Saved data entries
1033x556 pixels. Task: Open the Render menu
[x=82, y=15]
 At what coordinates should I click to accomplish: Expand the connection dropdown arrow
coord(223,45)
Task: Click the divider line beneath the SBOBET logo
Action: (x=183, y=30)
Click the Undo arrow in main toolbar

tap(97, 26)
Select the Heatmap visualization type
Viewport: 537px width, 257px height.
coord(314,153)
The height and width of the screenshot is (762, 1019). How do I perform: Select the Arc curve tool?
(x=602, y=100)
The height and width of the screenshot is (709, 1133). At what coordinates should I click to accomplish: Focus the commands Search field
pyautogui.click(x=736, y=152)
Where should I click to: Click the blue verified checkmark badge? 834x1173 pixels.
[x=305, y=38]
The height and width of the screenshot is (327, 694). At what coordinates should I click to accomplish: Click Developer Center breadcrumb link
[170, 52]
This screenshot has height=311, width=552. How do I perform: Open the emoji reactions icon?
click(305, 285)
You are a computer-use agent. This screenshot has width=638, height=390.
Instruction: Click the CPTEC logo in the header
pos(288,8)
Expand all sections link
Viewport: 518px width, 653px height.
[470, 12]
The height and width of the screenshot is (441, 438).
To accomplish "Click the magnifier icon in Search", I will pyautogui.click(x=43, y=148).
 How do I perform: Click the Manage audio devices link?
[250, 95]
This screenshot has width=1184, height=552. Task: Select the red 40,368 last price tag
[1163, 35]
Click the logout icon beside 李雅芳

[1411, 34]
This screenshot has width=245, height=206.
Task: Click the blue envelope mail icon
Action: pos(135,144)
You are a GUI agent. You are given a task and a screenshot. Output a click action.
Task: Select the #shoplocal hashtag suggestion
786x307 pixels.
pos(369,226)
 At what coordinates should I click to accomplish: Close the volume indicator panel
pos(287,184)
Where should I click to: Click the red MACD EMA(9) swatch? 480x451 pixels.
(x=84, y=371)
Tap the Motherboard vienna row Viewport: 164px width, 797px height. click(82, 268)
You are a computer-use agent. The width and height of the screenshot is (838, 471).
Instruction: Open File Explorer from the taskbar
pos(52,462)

> [YOUR OBJECTIVE] An exact copy of the lines from the one containing "You are a computer-use agent. The" through the end of the data above is the whole answer.

> [REPLY]
You are a computer-use agent. The width and height of the screenshot is (838, 471).
Instruction: Open File Explorer from the taskbar
pos(52,462)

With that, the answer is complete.